■ **TASK REQUIREMENTS**: Recast everything in the listing from the line containing "Where should I click to: Open the Client" down through its final line as a Markdown table with the columns Row and Line, one line per row, skipping blank lines. Leave the pictures out of the table.

[Document and screenshot pointing listing]
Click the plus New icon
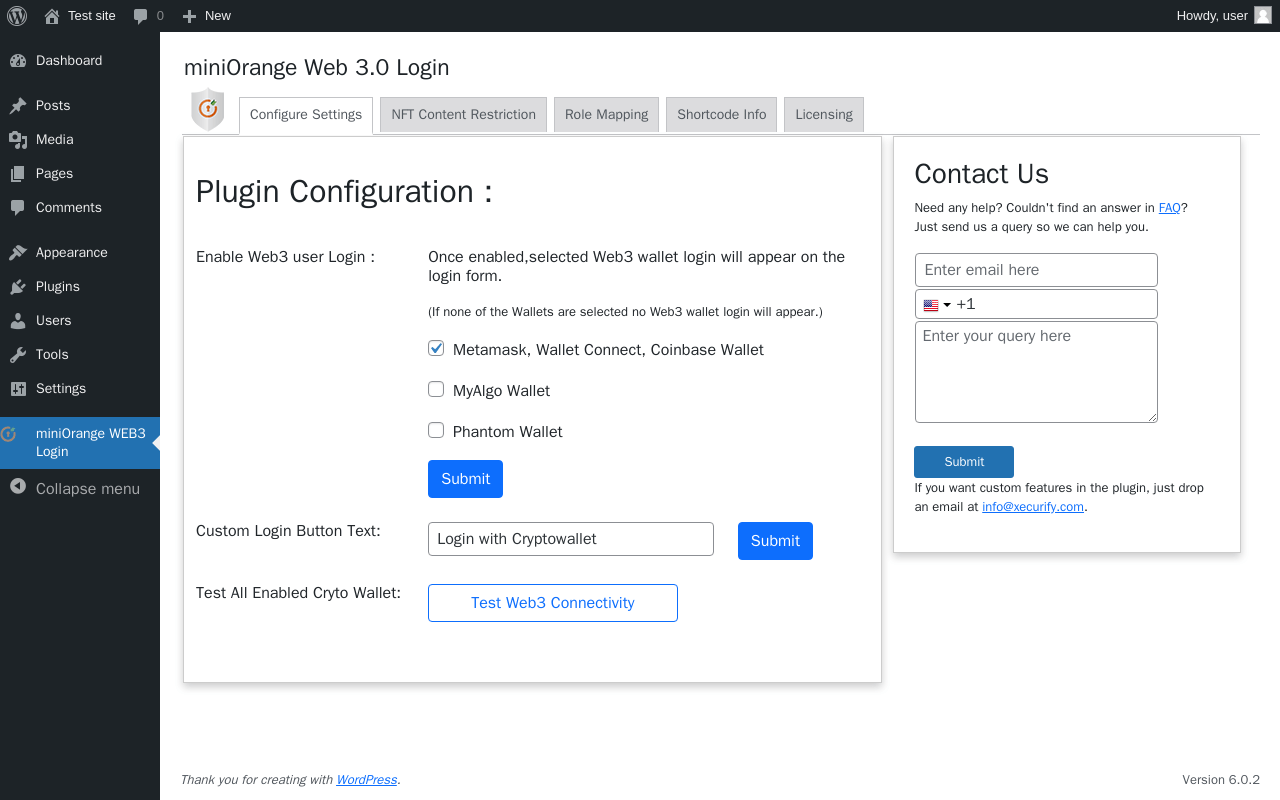Image resolution: width=1280 pixels, height=800 pixels. coord(189,16)
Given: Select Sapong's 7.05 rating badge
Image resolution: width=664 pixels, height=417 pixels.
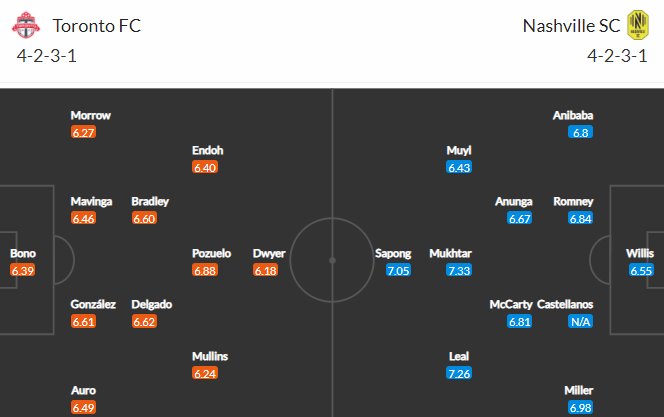Looking at the screenshot, I should (398, 270).
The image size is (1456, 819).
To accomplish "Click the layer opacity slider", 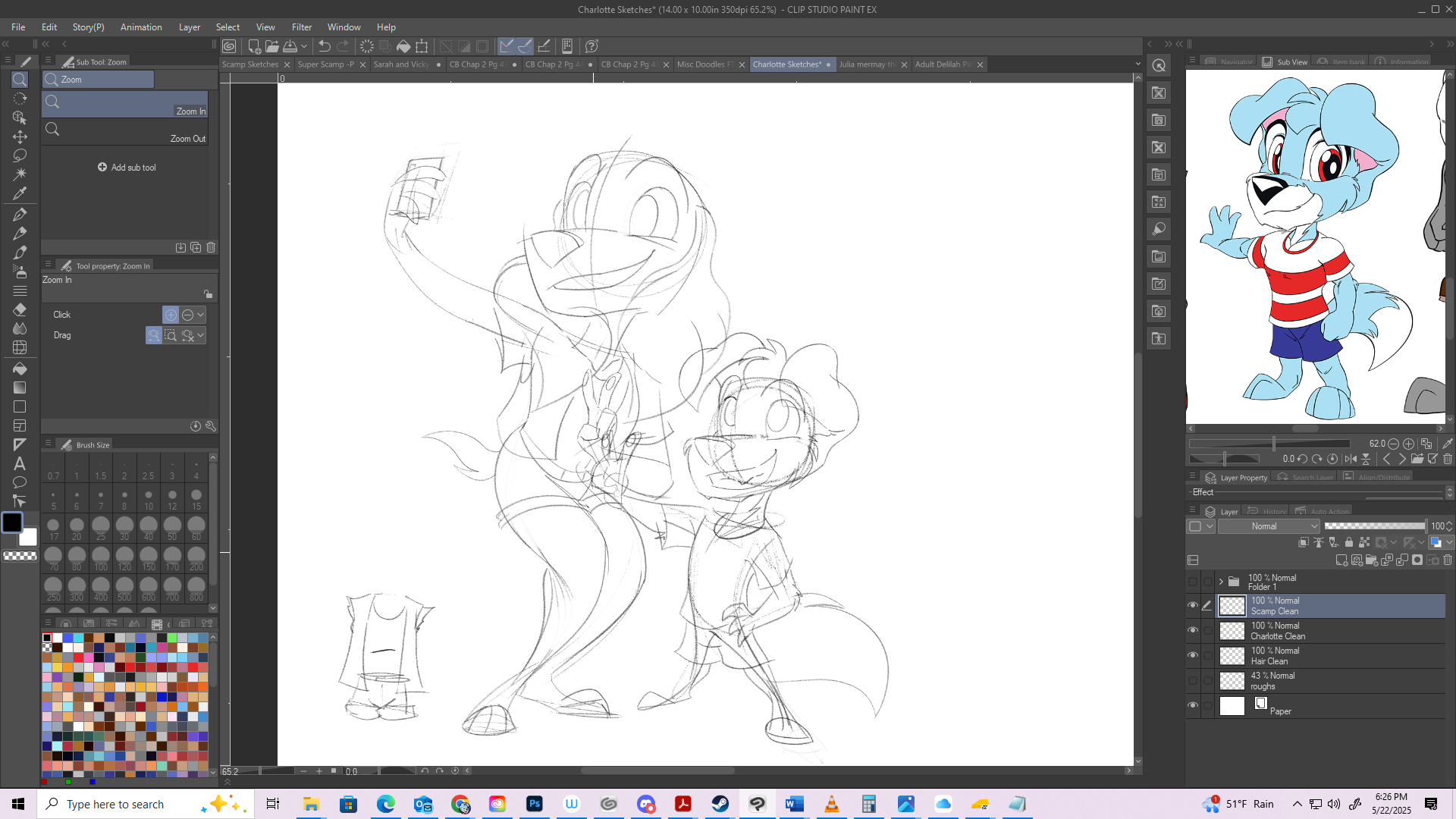I will 1374,526.
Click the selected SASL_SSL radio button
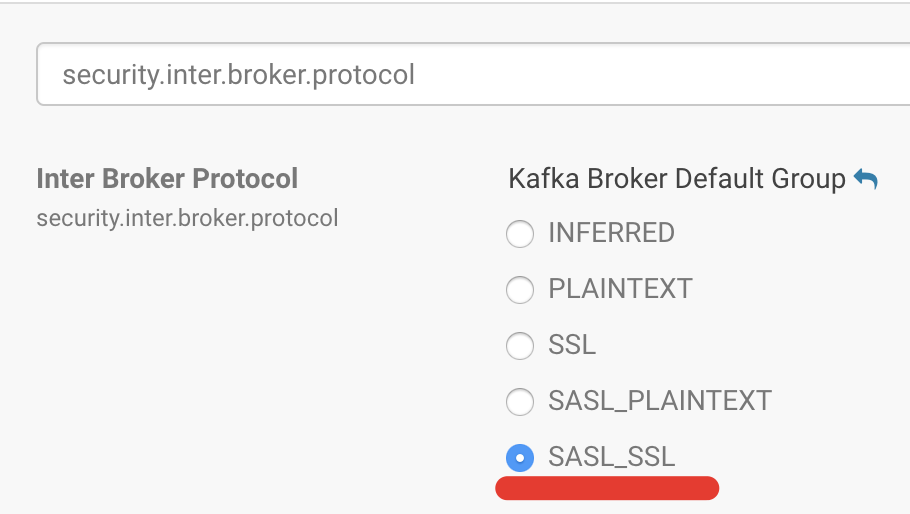Image resolution: width=910 pixels, height=514 pixels. [x=520, y=458]
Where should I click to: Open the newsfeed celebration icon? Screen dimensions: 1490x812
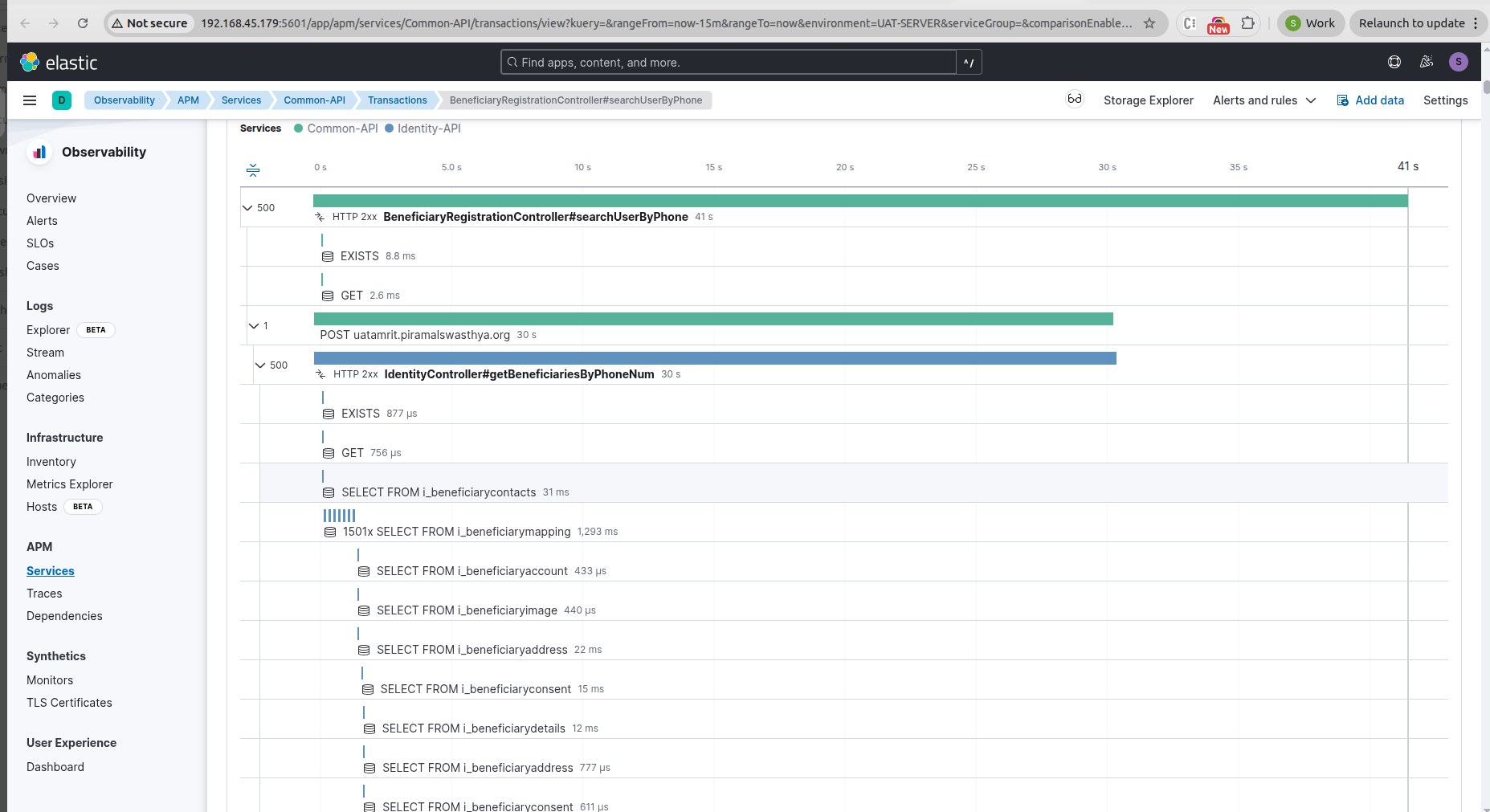1427,62
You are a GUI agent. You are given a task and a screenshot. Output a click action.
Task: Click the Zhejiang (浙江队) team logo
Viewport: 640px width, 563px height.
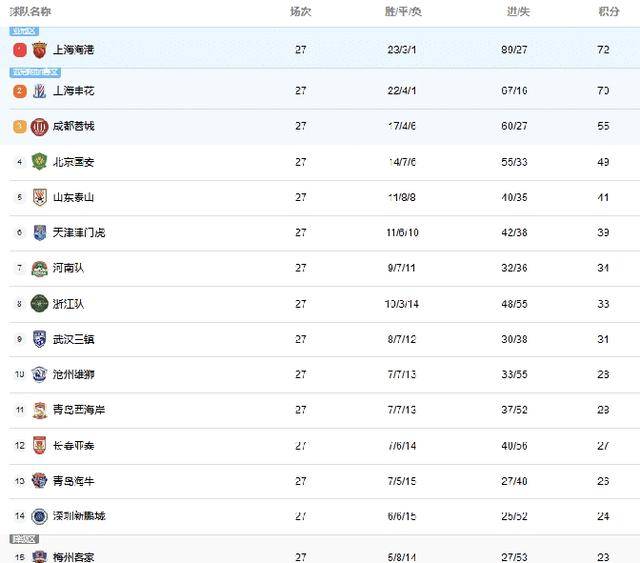(x=39, y=303)
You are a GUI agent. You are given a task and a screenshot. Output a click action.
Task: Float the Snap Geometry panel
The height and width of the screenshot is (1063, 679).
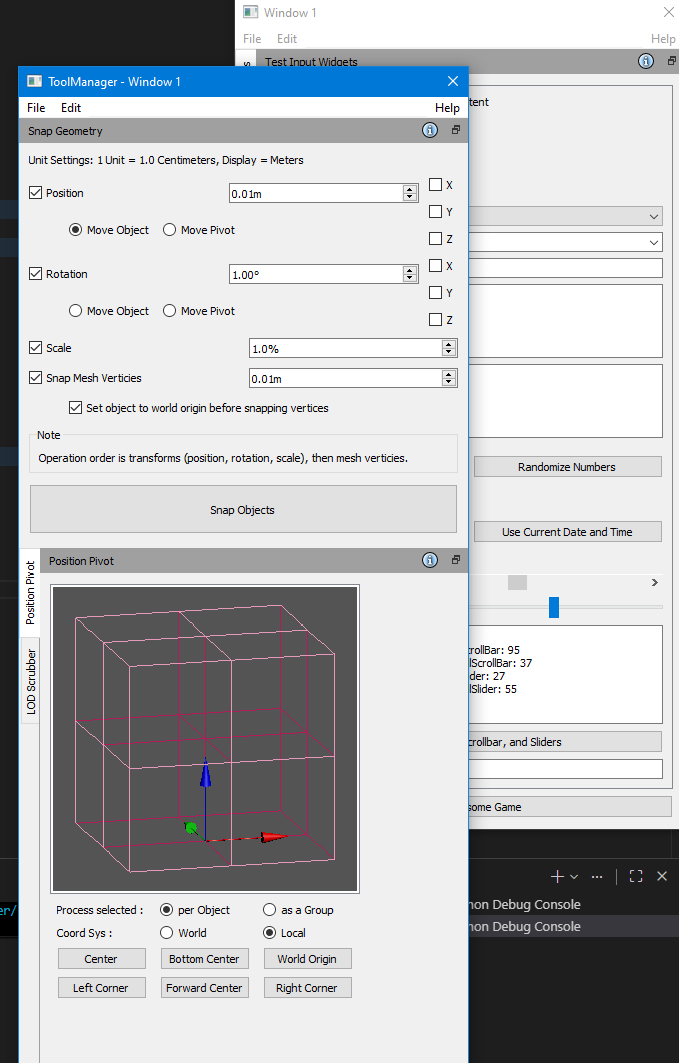click(x=456, y=130)
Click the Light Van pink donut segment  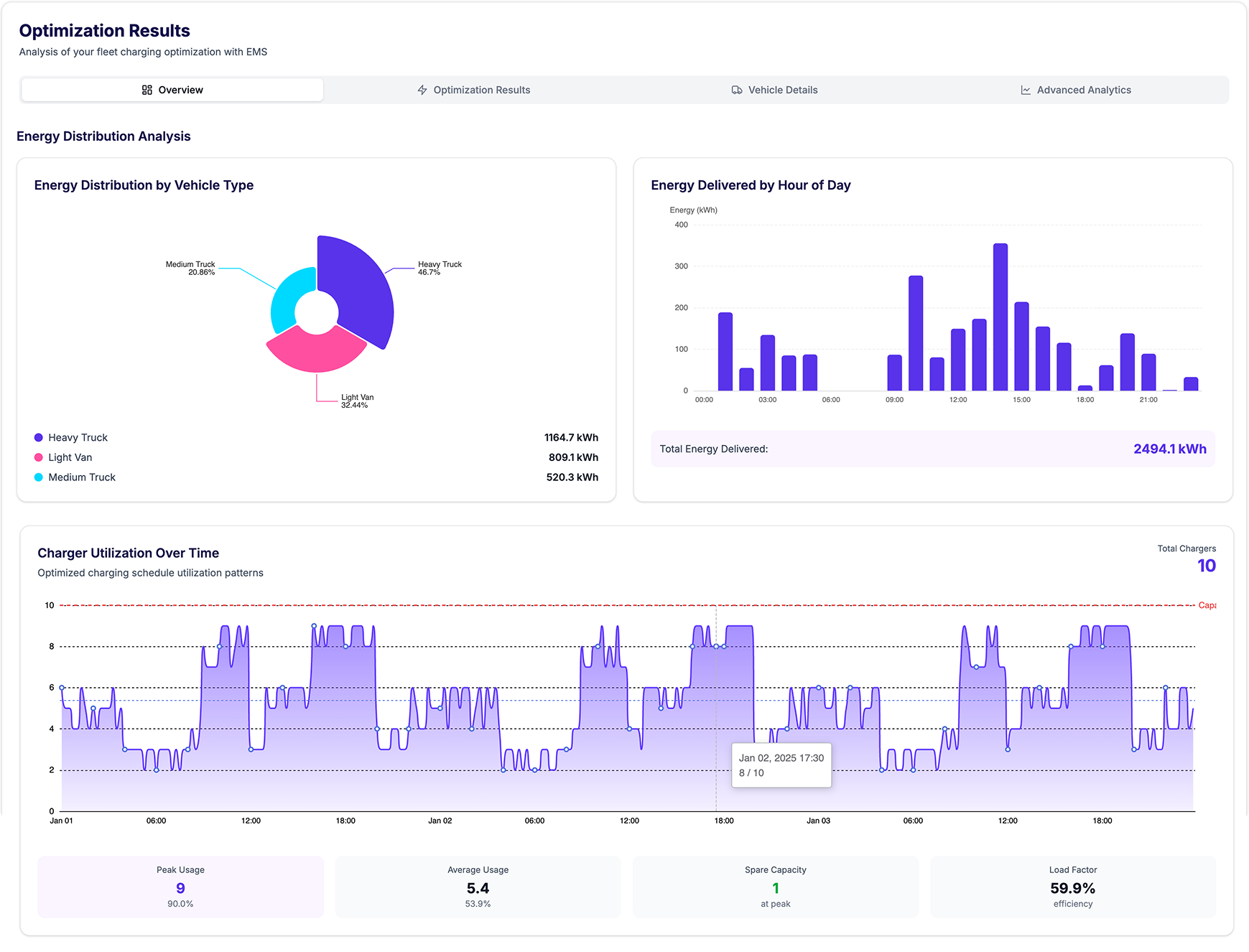point(316,352)
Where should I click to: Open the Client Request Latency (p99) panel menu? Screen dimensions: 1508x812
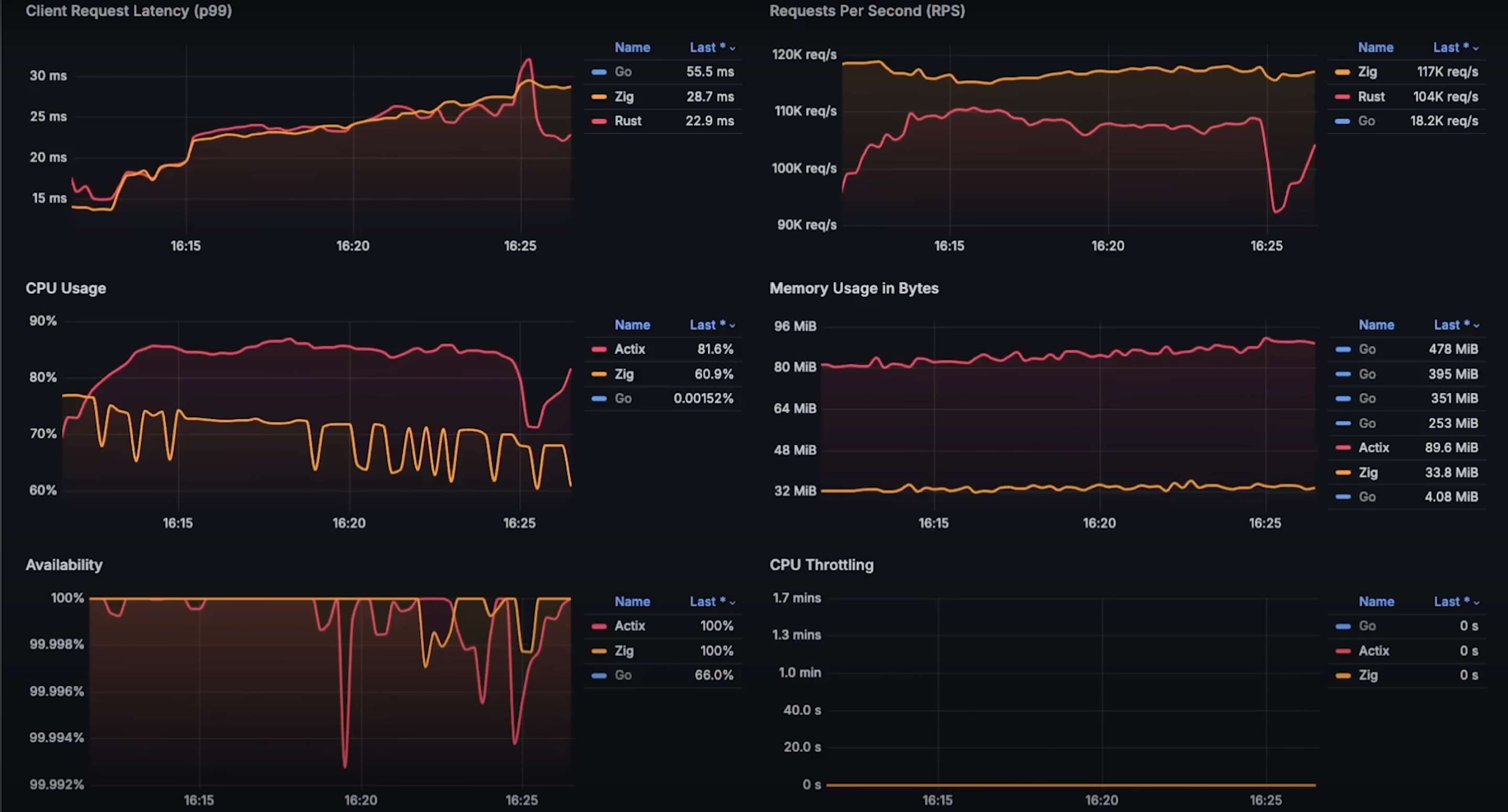(x=129, y=10)
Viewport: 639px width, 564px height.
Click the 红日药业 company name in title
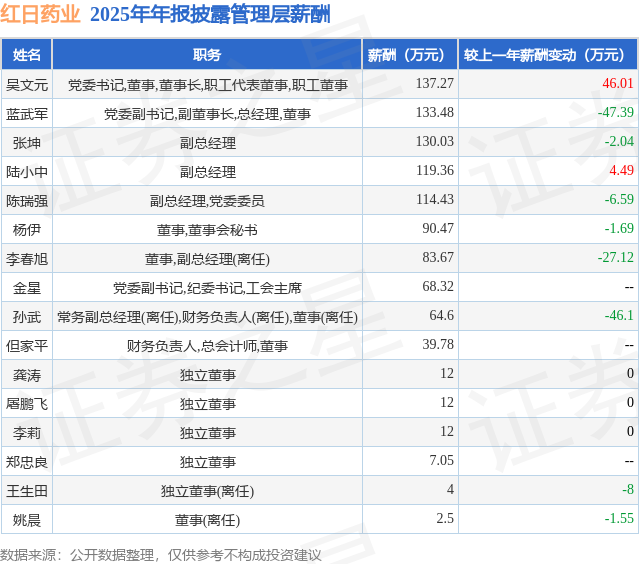(41, 14)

■ **WORKED ANSWER**:
| Row | Line |
|---|---|
| 1 | Where should I click to: Open the Client Request Latency (p99) panel menu? Screen dimensions: 1508x812 |
| 2 | (x=129, y=10) |
| 3 | Viewport: 639px width, 564px height. |
| 4 | Click the 红日药业 company name in title |
| 5 | (41, 14) |